=== What you will do ===
Convert the records below into a Markdown table with two columns, Row and Line, giving each non-blank line its own row with its number. Leave the pictures out of the table.
--*--
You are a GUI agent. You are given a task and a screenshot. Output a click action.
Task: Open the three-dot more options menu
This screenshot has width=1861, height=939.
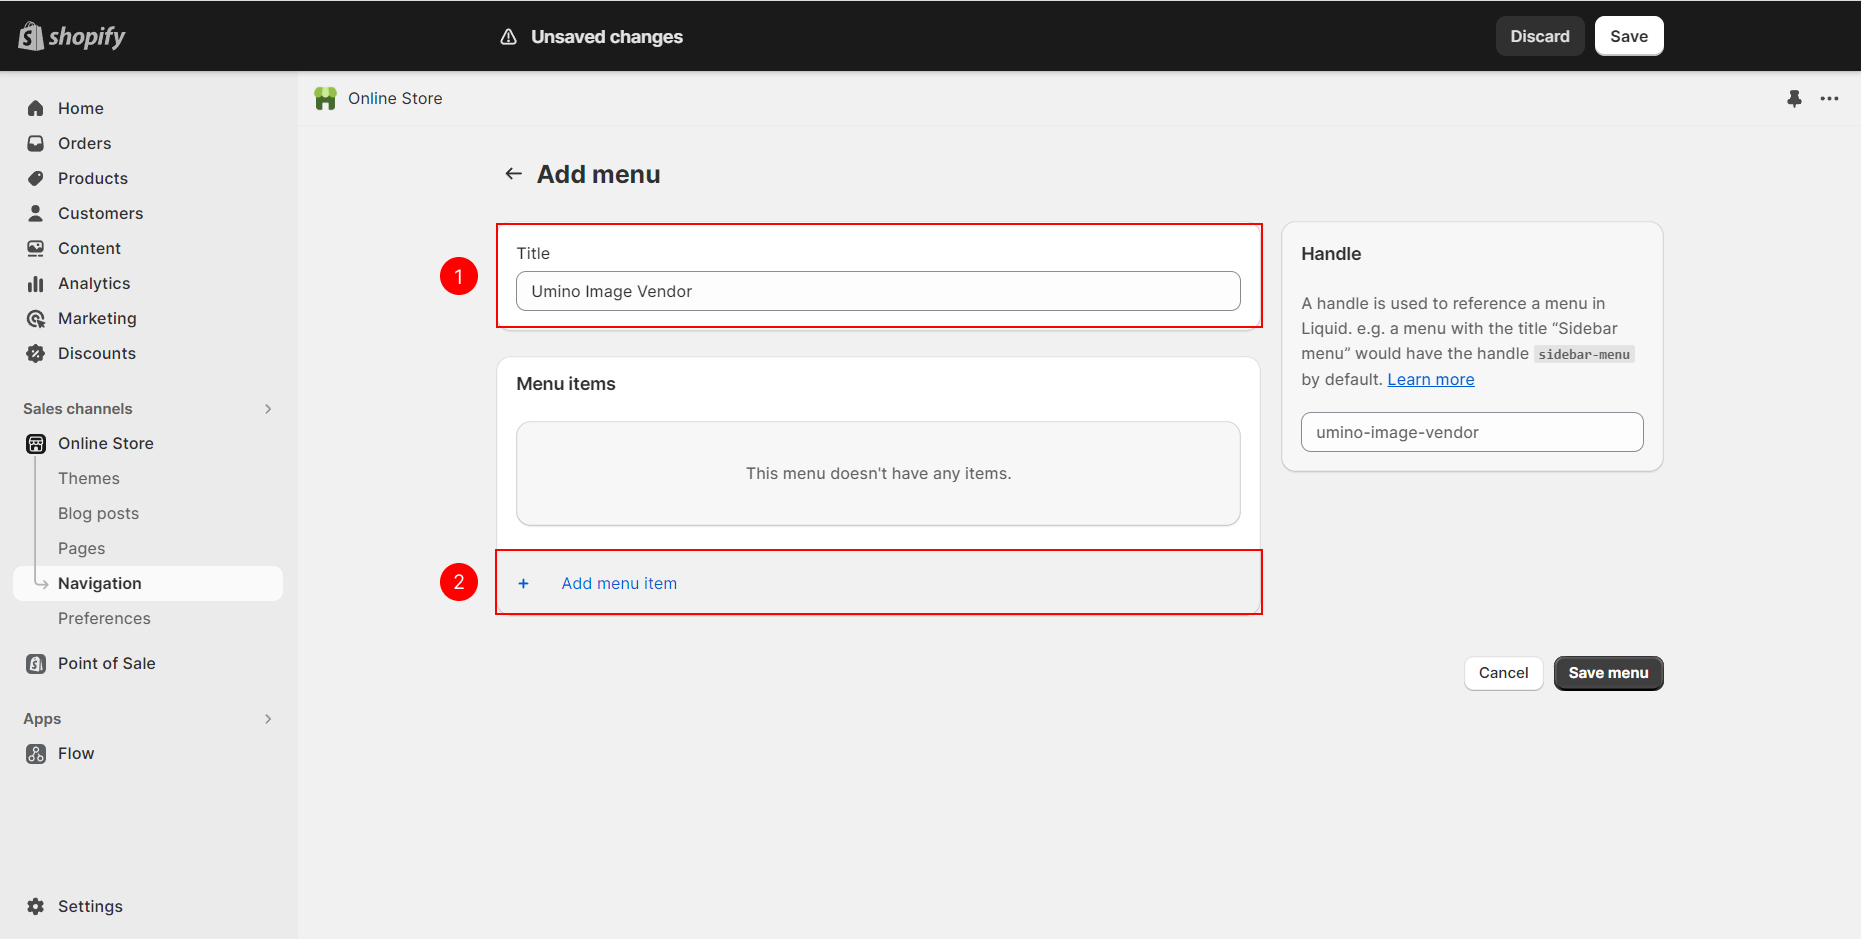[x=1829, y=98]
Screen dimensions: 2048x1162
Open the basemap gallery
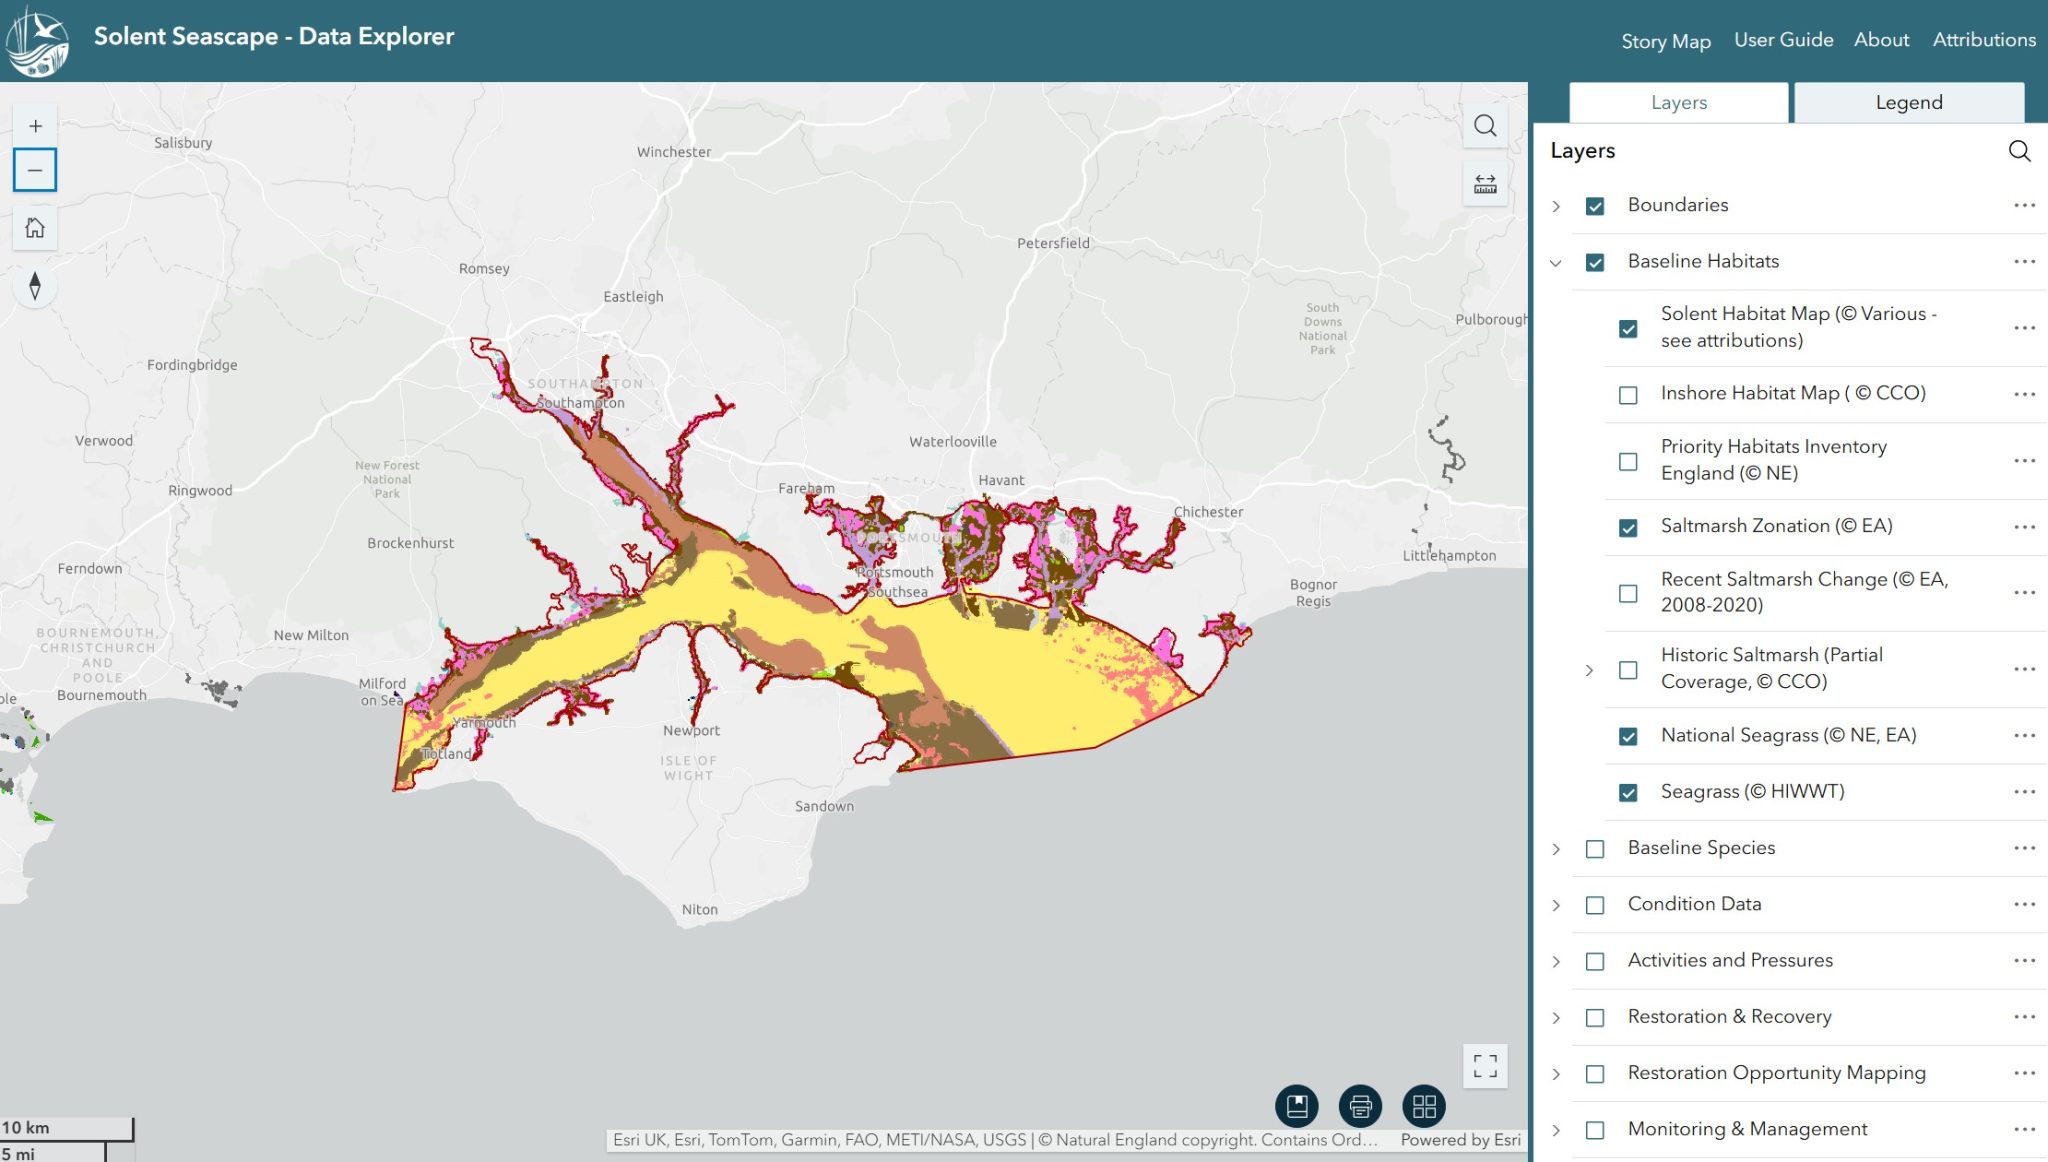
--*--
=== Response to the exercise ===
| Row | Line |
|---|---|
| 1 | You are a GUI agent. You are given a task and a screenshot. Output a click action. |
| 2 | Task: Open the three-dot more options menu |
| 3 | This screenshot has width=1861, height=939. |
| 4 | [x=1829, y=98] |
| 5 | Screen dimensions: 2048x1162 |
| 6 | Open the basemap gallery |